What a difference just a few months makes. If you don’t recall, it was only last September when Apple’s (AAPL) share prices were blasting past $700 and bullish analysts were proclaiming that the company was well be on its way to having a $1 trillion valuation and dominating the tech industry for years to come. All that’s changed now as Apple has lost its spot as the world’s most valuable company and investors are panicking that the company’s growth rate may have peaked. This isn’t to say that Apple is doomed (and sorry, Apple haters, but it isn’t) or that it can’t return to the lofty heights it achieved last summer, but for the time being it no longer seems destined to mop the floor with its competitors for years to come.

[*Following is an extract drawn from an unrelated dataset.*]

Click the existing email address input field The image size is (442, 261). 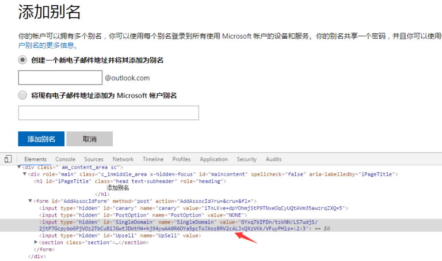pos(108,113)
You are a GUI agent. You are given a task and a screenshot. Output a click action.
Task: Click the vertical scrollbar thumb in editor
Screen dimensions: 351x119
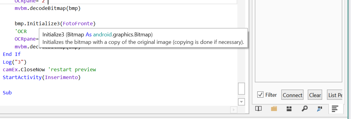point(242,89)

This development is exciting in a sense because it’s been part of a fairly chaotic period for the mobile tech industry that has seen companies such as Samsung (005930) rise to become market leaders while longtime stalwarts such as RIM (RIMM) and Nokia (NOK) have seen their market shares plummet. Throughout the past several years, it seemed that the only constant in the mobile world was that Apple would continue to out-innovate its competitors by being the first to market with revolutionary smartphones and tablets that would turn the industry on its ear. Now that Apple’s incredible innovation machine shown signs of slowing, the question becomes, “What comes next?”
Those who look at the success of Samsung, Google (GOOG) and Amazon (AMZN) will naturally say that it’s Android’s time to pick up the slack. But even if you believe this, you have to ask yourself, “Whose version of Android?” While the open-source nature of Google’s mobile operating system has helped it spread quickly throughout the world, it’s also left Google with relatively little control over how manufacturers use its creation. Samsung, for instance, may have become enough of a powerhouse where it doesn’t need to rely on Android to sell smartphones and tablets anymore. If the company either ditches Android or creates its own heavily modified version of Android that doesn’t rely on Google apps such as Gmail, Maps and YouTube, where would that leave Google?

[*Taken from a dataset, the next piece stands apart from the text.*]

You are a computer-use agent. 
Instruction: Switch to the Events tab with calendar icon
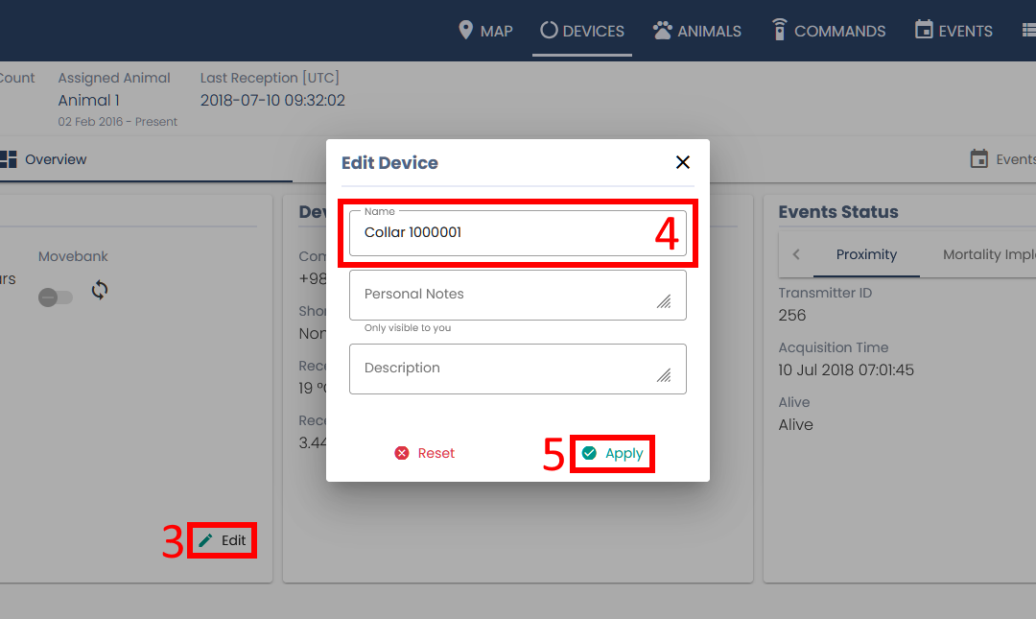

Google seems to know the danger that Samsung poses, which is why it’s reportedly working with its own Motorola division to create a so-called “X Phone” that it hopes will lessen Samsung’s dominance of the Android market, just as its own Nexus 7 tablet loosened the Amazon Kindle Fire’s grip of the low-cost Android tablet market. Google knows that Android is a massive money loser if people aren’t using it to get access to its web apps, and the company will do everything in its power to assure that Android remains Google-centric.
In the non-Android realm, we’ve seen some initial signs of life from Nokia after the company recently swung its first quarterly profit in a year and a half. While the company’s flagship Lumia 920 hasn’t exactly lit up the charts in the United States, it has produced some strong results in Europe and has at least bought the company some more time to improve on its recent gains. Similarly, there’s been a lot of positive buzz over the past couple of weeks for RIM (RIMM) and its upcoming BlackBerry 10 handsets. While RIM still faces a long, long road back from its 2012 near-death experience, the company is at least generating some hope among its diehard fans for the first time in many months.
Now, all of this exciting competition could be just a mirage if Apple blows the world away with the iPhone 5S, if Windows Phone 8 devices all bomb as Microsoft’s (MSFT) ill-fated Surface has, and if Samsung’s dominance forces rival Android vendors to quit the market. But for the first time in a while, I feel as though I don’t really know where the mobile industry is headed. And that is very exciting.